(Data items)
....
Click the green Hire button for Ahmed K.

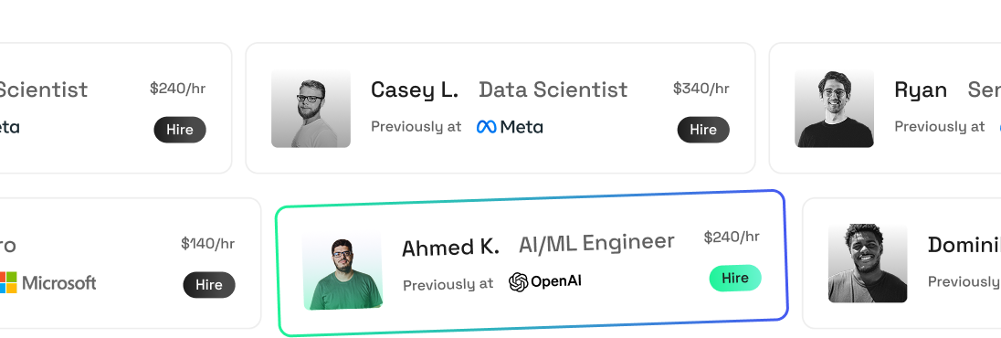point(735,278)
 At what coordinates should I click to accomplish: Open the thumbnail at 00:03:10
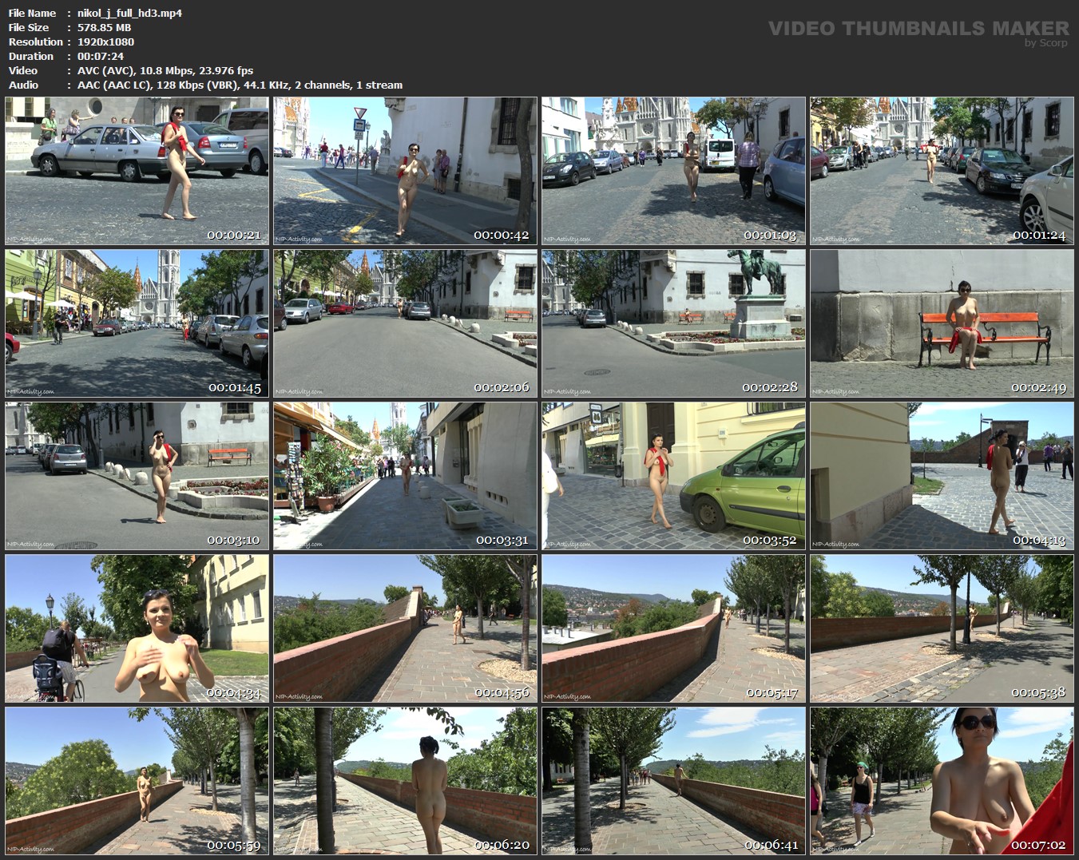[137, 476]
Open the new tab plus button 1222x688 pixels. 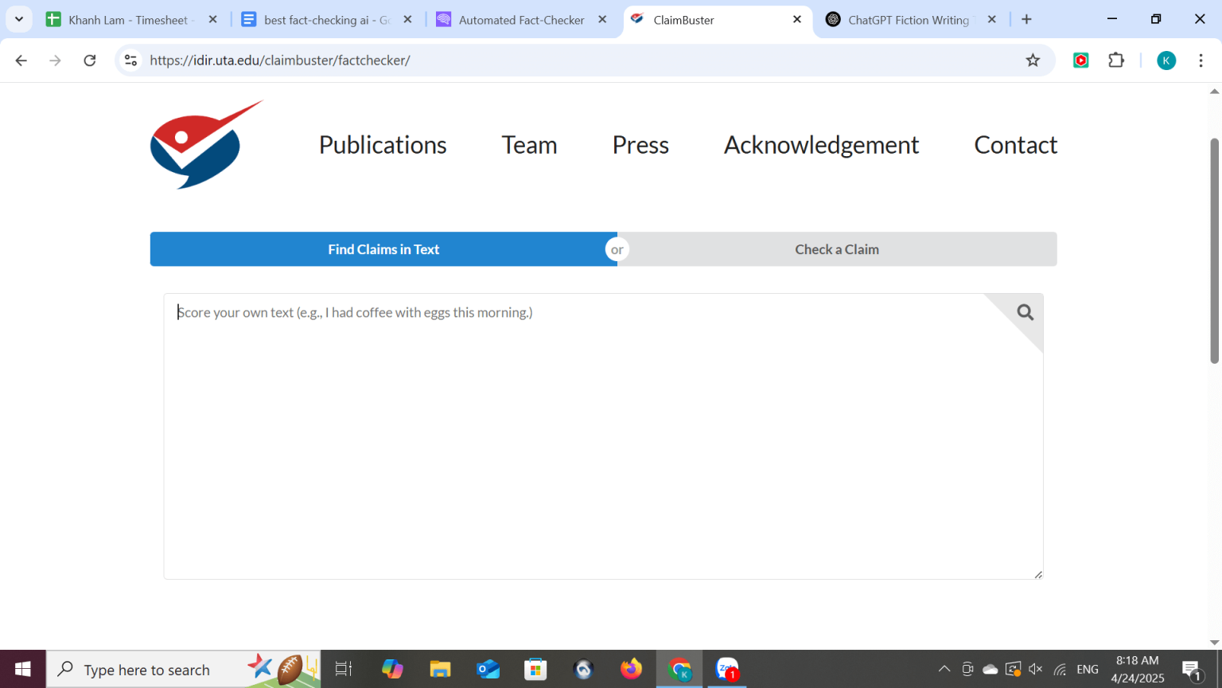(x=1026, y=20)
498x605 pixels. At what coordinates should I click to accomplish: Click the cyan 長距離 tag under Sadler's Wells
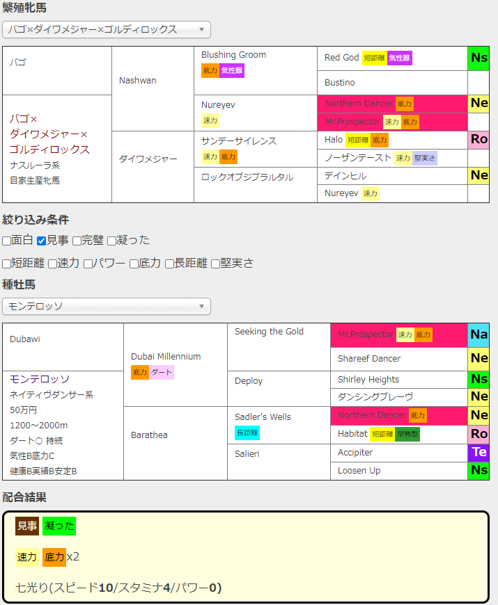(247, 433)
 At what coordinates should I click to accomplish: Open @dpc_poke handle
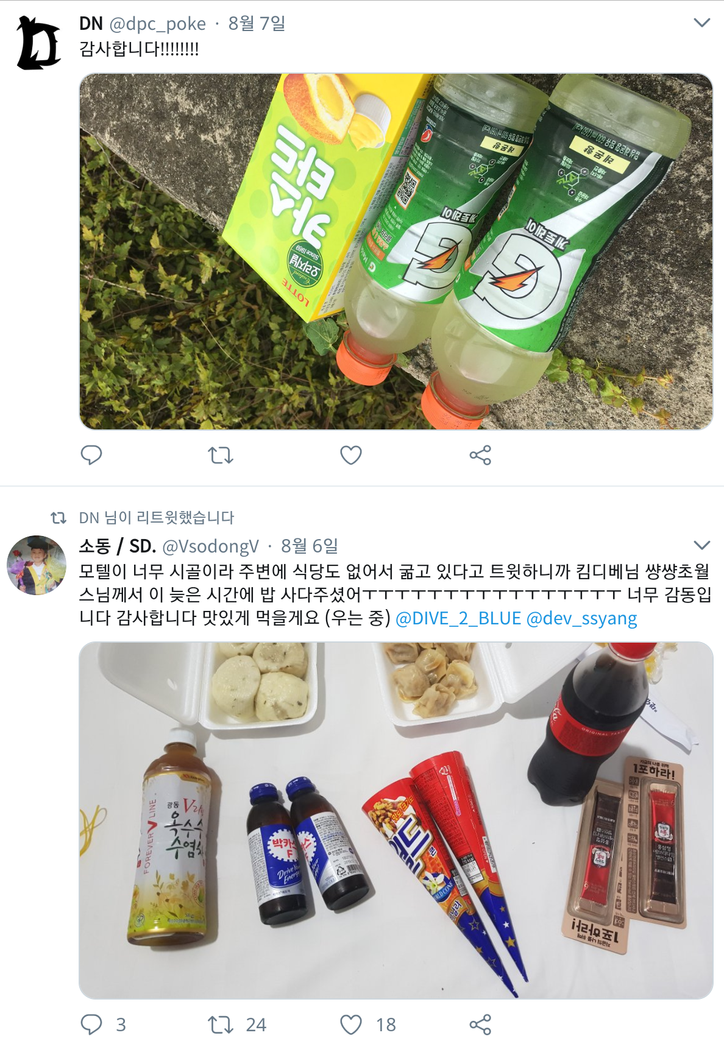coord(157,24)
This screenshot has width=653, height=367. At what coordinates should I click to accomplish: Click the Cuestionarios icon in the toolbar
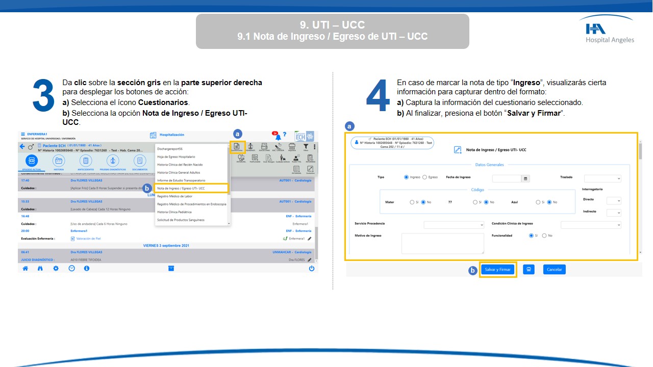click(x=237, y=147)
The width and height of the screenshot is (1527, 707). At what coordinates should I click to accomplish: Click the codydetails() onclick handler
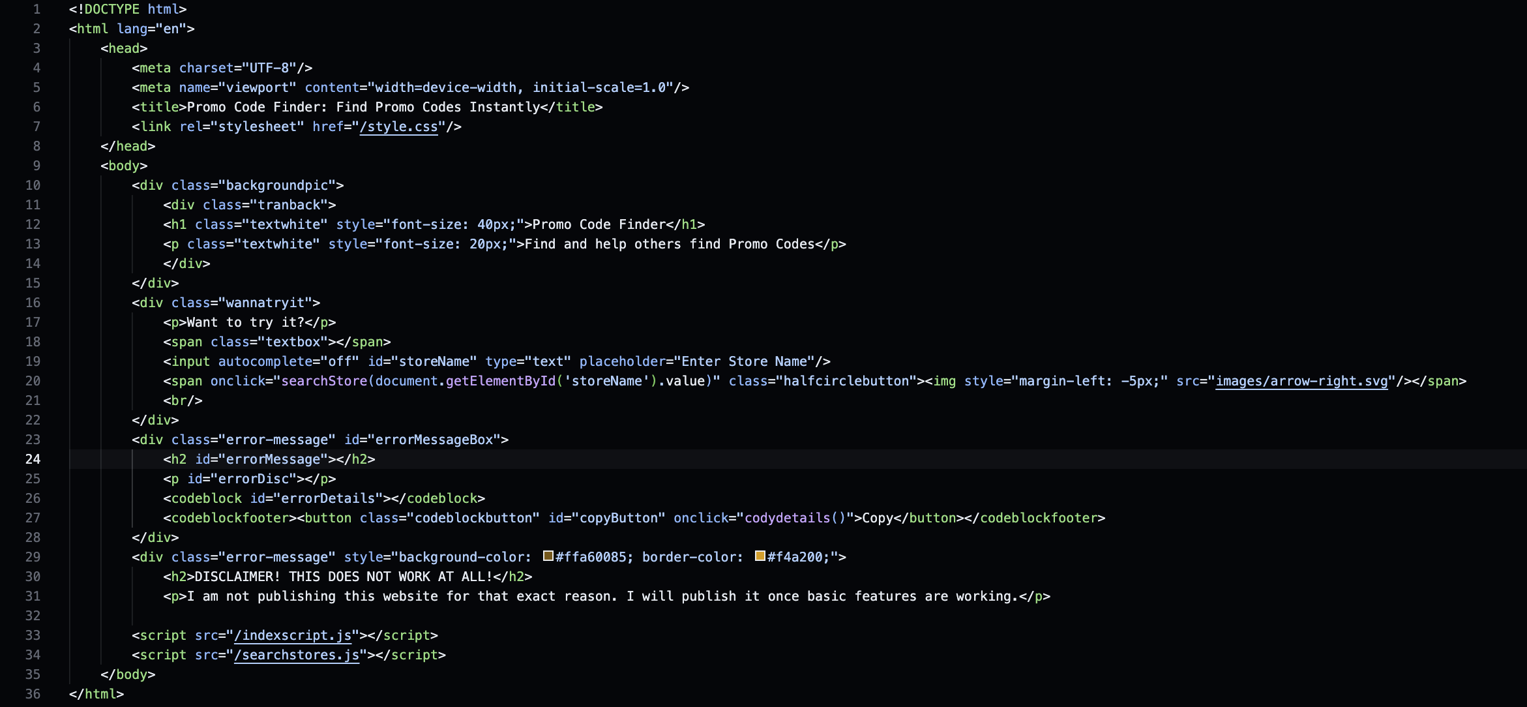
....
__Prompt__. Repeat word for word the lines starting at the one with "At what coordinates should I click to accomplish: Open @dpc_poke" and ending at the final line of the records above, both included; no pictures.

__Answer to the exercise__.
 At what coordinates should I click to accomplish: Open @dpc_poke handle
coord(157,24)
This screenshot has width=653, height=367. At what coordinates should I click to accomplish: Click the Cuestionarios icon in the toolbar
click(x=237, y=147)
The width and height of the screenshot is (1527, 707). At what coordinates should I click to accomplish: Click the codydetails() onclick handler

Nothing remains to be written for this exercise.